A petition to request an incorporation election for Fairview was submitted to the county judge and commissioners’ court on April 21, 1958. The petition contained the following thirty-three names: Edgar Bush, V. W. Glover, Joe Hooper, C. A, Ostrawn (sp?), M. E. Travillion, L. W. Bryson, Mrs. L. W. Bryson, Mrs. W. H. Ellenburg, W. M. Bush, Mrs. W. M. Bush, E. A. Hooper, Elsie Hooper, Mrs. V. W. Glover, P. L. Barksdale, Mrs. P. L. Barksdale, H. L. Lowry, Mrs. H. L. Lowry, L. M. Nelson, Mrs. L. M. Nelson, Mrs. J. F. Summers, H. J. Petefish, Mrs. H. J. Petefish, Mrs. Robert R. Miller, Mr. Robert R. Miller, Mrs. Clyde Geren, George Apple, Mrs. George Apple, H. L. Knight, Mrs. H. L. Knight, B. C. Knight (?), C. H. Murray, J. K. Wa(?)
Fairview came into existence following an election held at what was called the Fairview Grocery on May 7, 1958. Ordered by Collin County Judge W. E. Button after submission of a petition, the purpose of the voting was to determine whether or not the Town of Fairview would be incorporated as a town. The ballot choices were simple: “Corporation” or “No Corporation.” A total of fifty ballots were cast, with only two of those opposing incorporation. Judge Button signed the order incorporating Fairview on May 12, 1958.

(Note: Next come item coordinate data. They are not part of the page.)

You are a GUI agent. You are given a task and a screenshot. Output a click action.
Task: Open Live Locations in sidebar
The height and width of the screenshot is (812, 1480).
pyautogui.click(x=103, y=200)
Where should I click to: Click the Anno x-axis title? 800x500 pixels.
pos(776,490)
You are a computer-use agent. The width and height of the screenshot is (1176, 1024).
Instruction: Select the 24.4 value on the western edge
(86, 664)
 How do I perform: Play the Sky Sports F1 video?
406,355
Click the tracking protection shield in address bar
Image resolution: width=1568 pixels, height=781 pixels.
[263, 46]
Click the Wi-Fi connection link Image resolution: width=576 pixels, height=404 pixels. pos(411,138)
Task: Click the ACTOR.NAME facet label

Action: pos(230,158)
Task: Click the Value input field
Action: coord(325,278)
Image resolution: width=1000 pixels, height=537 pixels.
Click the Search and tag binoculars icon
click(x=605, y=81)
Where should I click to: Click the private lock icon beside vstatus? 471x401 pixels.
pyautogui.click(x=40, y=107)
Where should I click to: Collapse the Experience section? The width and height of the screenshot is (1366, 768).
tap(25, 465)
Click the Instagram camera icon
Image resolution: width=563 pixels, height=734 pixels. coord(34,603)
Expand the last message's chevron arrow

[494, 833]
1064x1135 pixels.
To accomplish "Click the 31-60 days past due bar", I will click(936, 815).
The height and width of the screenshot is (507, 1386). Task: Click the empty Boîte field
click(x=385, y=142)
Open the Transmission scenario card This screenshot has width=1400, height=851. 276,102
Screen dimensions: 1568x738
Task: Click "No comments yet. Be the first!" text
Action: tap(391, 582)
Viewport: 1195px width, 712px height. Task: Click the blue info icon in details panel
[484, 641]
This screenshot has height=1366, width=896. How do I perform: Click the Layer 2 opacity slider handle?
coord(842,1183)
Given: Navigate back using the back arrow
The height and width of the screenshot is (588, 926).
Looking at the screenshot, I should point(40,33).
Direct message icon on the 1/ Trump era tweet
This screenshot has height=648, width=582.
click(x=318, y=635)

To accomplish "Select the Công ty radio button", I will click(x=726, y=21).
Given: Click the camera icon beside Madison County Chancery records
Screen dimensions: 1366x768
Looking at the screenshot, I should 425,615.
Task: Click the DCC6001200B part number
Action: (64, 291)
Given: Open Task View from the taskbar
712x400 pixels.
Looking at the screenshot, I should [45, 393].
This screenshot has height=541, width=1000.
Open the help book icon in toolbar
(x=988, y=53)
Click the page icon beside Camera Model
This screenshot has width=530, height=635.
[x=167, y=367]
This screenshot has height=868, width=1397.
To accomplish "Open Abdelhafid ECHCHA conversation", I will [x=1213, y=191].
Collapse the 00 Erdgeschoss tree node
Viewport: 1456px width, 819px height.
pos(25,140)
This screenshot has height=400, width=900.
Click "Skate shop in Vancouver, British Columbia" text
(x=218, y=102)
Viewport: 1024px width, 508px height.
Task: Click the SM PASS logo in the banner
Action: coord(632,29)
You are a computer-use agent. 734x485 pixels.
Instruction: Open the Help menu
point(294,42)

According to accounts, the town’s name might just as easily have been Wetsel because there were two communities included in the incorporated land – Fairview and Wetsel. The latter community began when Henry Wetsel, a Pennsylvania immigrant and carpenter by trade, sold his grist and flour mill in McKinney (a three- to five-oxen operation described as a “first-class ox mill”) and head right a square mile of land four to five miles south of town. That land is memorialized today as the Henry Wetsel Survey. He built his cabin on the Fisher and Sawyer stage road that ran from Austin through McKinney on its way to the Red River. One account suggests Henry operated a new grist mill on the northwest corner of today’s Stacy Road and SH 5 beginning in about 1850. Either here or at his McKinney mill he lost an arm in a terrible accident. He also supposedly built a two-story house with large cedar trees in the front yard on the west side of the stagecoach road, and brought Bermuda grass back from East Texas and had the first lawn of its kind in the area. This story seems not to ring true, however. Lawns were not really “invented” for many more years, so the grass story may have more accurately described one of Henry’s descendants.